Thanks to ABLE Tech and OrangeTech, students with disabilities on campus have an easier way of accessing and using technology.
ABLE Tech is an Assistive Technology Act program housed on the Oklahoma State University campus to serve students with disabilities, faculty, and staff throughout the state of Oklahoma.
Brenda Dawes, the program manager of ABLE Tech, said the program specializes in textbooks for iPads and computers. They demonstrate and loan iPads and laptops with applications and software to provide educational support.
“Our technology loans are for six weeks,” Dawes said. “Bryson at OrangeTech has helped us with all of our purchases and has been very supportive of the services we provide. We participated in the Nology Fest last semester with a booth of our services, and presented on iPad technology and apps that can help students through digital textbooks, organizers, recording presentations and study skills.”
Bryson Baker, the manager of OrangeTech, said one of the things he did when he first started creating the concept for OrangeTech was to find out who on campus was leveraging technology.

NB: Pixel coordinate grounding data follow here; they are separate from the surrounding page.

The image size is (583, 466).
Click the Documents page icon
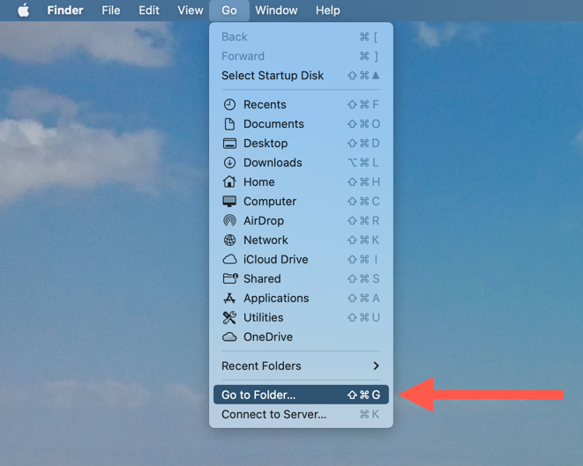click(x=229, y=124)
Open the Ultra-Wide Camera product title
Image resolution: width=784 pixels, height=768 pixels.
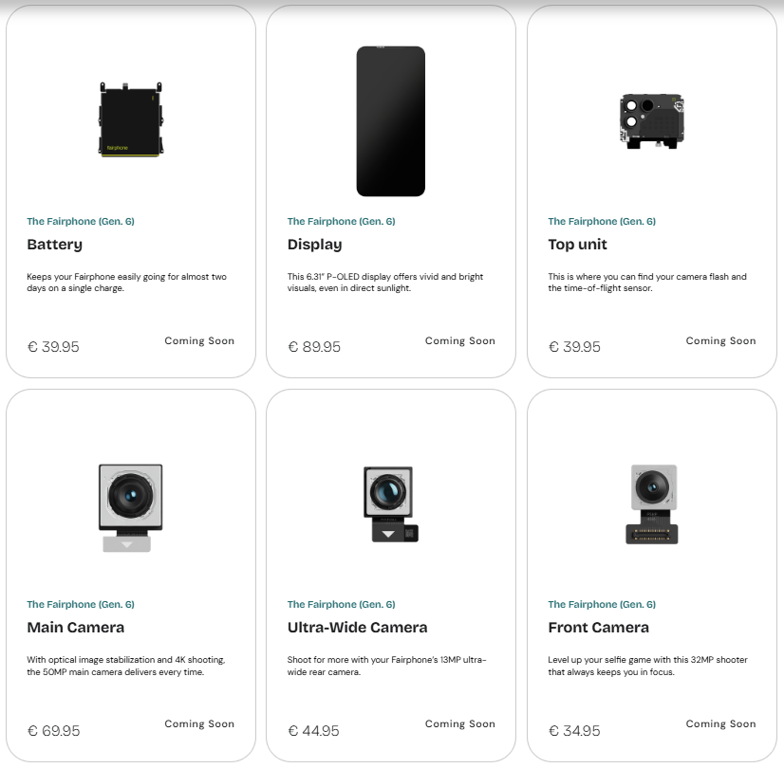(x=357, y=628)
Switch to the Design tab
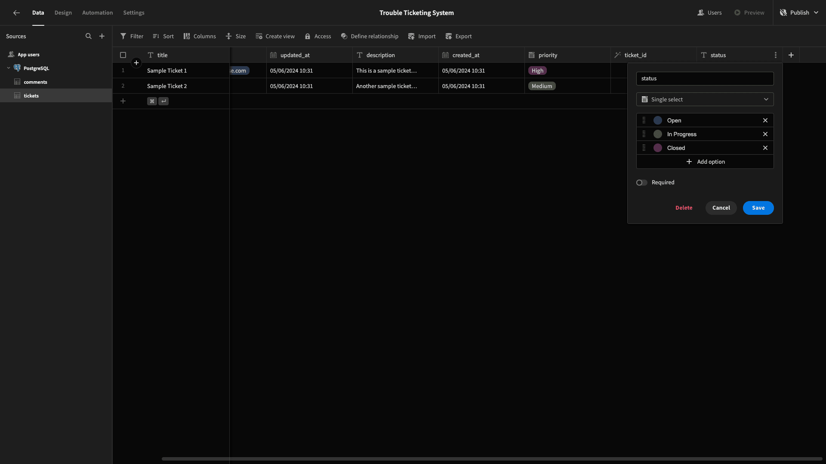Viewport: 826px width, 464px height. click(63, 13)
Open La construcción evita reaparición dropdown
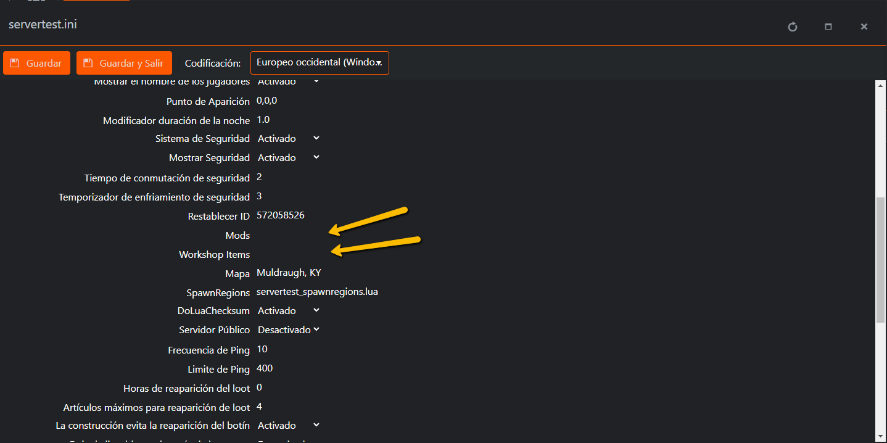The height and width of the screenshot is (443, 887). [288, 426]
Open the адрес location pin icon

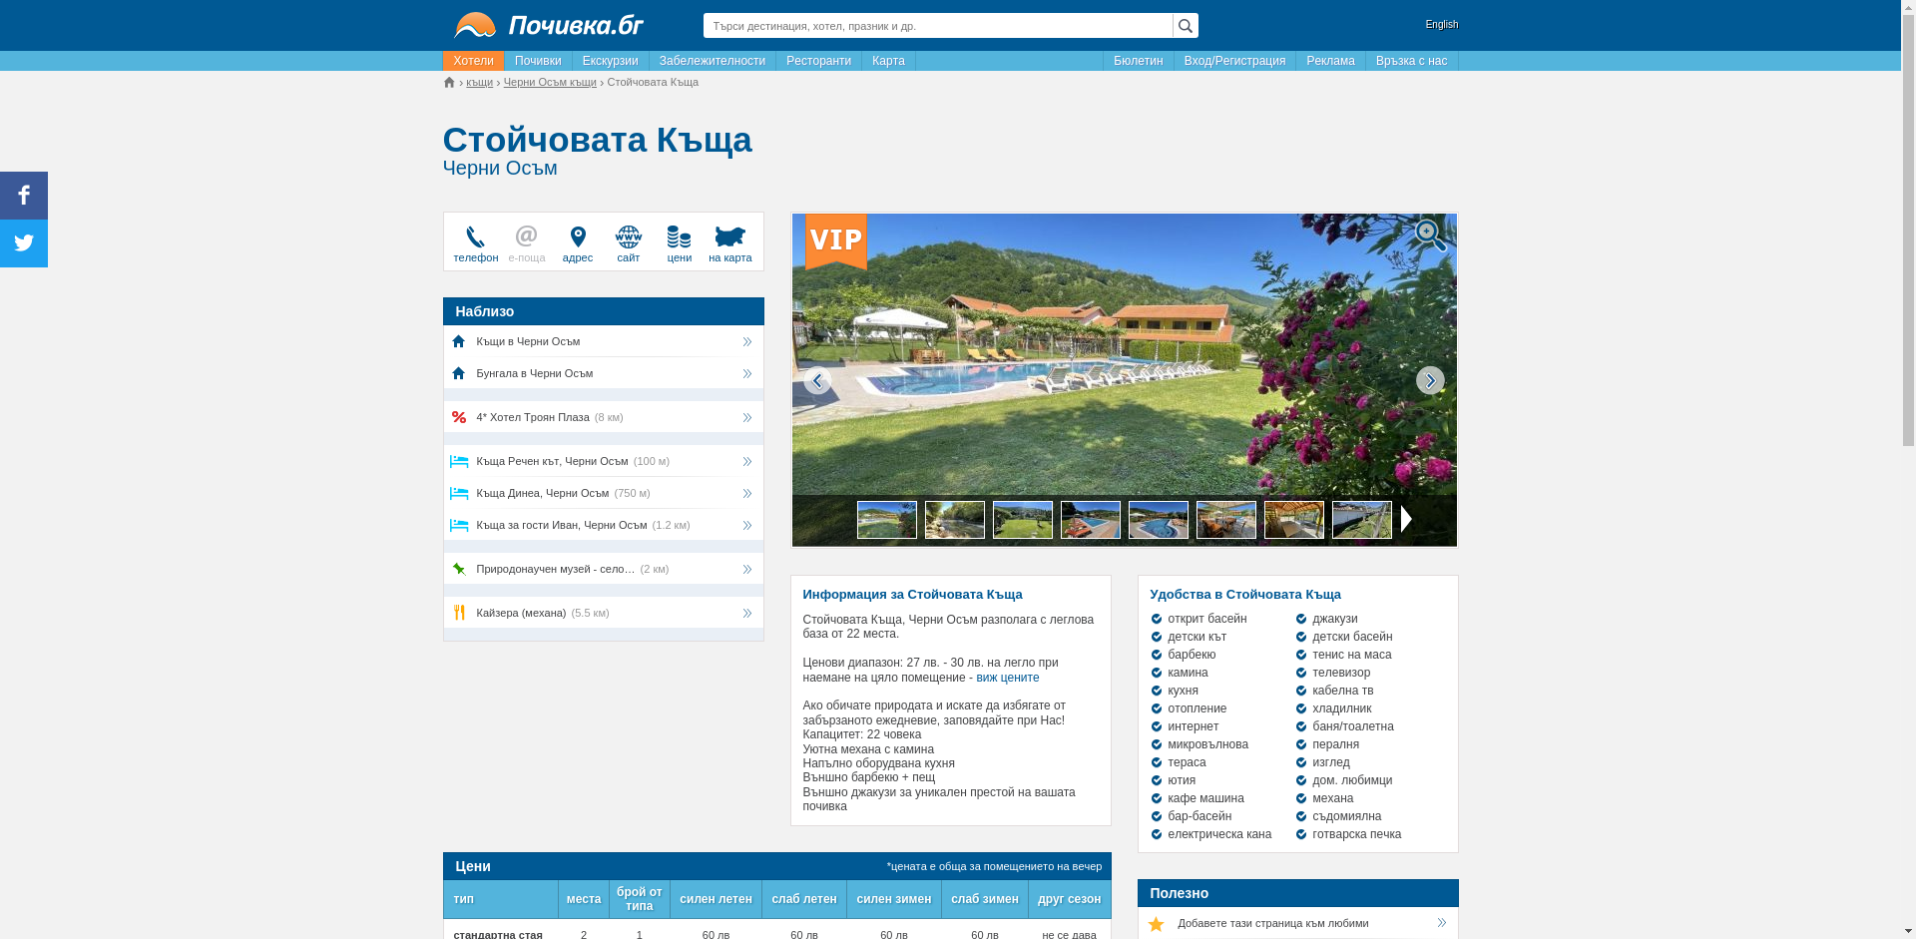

“One of the first meetings I ever scheduled when I started the job at OrangeTech was with ABLE Tech,” Baker said. “At the time, they only inventoried a couple of devices and were limited in scope by what products they had access to. Through our meetings and talking about the capabilities that devices like the iPad could bring to their endeavor, we found a bigger opportunity and they’ve just taken it and run with it.”
He said when ABLE Tech first started two years ago it started out with less than 10 devices, but now have an abundant amount of iPads and MacBooks.
“From where we started two years ago to where they are now is absolutely incredible to see what they’re doing with technology to help kids,” Baker said. “I remember about six to eight months ago, we actually brought in an Apple executive who specializes in how to use the iPad with those that have disabilities, and I know several of the people from ABLE Tech attended. I think that was pivotal and inspiring for them to really take it to the next level and show them what these things could do.
“I remember one of the things he did, was he used this device to connect to the iPad that allows blind people to use it. You can imagine how the iPad is a very visual instrument. You click, you tap, you zoom but this device that he hooked up actually allows a blind person to text message, use apps, and play games. All OrangeTech had to do was connect them to ABLE Tech and invite them, and where they took it from there is a complete testimonial to their initiative and charter.”
Dawes said ABLE Tech recently partnered with the university to purchase a new product available for all OSU students called Read & Write Gold, which can be downloaded from the OSU website to a computer, iPad, or iPhone.
“It is a literacy support software product,” Dawes said. “ABLE Tech offers student training sessions on campus on how to use it, and students who participate in the class are entered in our iPad mini giveaway each semester.”
She said some of the things she hopes the program can accomplish this year are to encourage more faculty and academic support centers to call them to set up training sessions for students.
“My goal is that we will be able to offer sessions weekly to spread the word of the free software and other support ideas for OSU students to help with their academic achievement,” Dawes said. “OSU provides a lot of support for all students to help them succeed. ABLE Tech is here to help show students what is available, how to use the software, provide technology short term loans such as iPads and technology to determine what works well for each students.